**Information provided:**

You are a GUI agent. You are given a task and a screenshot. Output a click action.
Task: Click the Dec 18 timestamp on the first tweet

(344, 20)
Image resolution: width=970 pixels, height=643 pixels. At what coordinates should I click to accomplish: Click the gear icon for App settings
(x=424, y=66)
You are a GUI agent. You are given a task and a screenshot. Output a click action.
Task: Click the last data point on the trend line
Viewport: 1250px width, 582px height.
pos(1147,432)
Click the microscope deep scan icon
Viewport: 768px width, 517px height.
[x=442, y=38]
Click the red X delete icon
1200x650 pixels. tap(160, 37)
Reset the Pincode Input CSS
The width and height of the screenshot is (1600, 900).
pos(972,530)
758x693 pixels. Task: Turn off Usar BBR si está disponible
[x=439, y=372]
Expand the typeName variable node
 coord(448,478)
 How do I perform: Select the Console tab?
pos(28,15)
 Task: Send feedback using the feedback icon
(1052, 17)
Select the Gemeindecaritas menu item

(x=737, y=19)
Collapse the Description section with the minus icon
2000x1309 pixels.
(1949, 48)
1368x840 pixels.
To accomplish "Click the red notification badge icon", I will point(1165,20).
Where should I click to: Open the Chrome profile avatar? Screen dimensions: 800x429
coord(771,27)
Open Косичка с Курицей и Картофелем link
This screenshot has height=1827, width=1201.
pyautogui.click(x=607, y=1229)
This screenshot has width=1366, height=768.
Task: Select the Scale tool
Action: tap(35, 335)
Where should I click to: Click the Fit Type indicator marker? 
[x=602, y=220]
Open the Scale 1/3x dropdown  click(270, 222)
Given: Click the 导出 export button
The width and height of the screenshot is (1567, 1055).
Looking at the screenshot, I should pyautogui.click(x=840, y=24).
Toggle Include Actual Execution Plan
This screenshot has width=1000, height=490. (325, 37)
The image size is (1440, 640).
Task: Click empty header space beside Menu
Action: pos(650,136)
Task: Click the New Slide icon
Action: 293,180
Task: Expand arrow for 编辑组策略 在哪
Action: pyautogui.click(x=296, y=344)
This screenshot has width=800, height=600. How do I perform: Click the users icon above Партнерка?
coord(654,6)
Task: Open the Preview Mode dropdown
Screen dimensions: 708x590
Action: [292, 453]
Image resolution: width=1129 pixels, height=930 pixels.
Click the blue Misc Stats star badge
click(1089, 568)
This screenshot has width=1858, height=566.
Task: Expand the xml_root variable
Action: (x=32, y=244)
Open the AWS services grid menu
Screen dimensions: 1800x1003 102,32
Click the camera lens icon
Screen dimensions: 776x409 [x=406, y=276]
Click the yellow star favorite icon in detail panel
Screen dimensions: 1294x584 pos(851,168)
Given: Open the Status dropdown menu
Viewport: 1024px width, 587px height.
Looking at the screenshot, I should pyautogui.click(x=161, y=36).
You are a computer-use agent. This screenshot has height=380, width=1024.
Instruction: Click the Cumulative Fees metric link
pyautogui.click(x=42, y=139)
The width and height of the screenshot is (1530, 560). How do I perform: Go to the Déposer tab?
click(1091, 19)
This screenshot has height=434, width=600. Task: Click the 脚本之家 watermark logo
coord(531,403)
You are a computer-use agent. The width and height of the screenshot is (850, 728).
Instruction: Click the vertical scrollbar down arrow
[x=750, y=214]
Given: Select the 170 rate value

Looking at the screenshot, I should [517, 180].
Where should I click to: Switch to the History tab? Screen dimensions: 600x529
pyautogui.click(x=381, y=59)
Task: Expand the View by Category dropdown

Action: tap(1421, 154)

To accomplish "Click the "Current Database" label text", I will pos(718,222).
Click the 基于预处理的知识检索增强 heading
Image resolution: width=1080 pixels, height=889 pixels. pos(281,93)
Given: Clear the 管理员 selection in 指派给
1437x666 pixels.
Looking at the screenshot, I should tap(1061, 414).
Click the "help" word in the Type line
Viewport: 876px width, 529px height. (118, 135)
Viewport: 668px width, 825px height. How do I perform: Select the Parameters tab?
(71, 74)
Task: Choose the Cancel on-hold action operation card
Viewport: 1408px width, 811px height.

**Prompt:** The task calls for all lines in the entries that hold "computer".

**Answer box:**
You are a computer-use agent. This screenshot has height=380, width=1024.
You are a computer-use agent. The width and height of the screenshot is (850, 728).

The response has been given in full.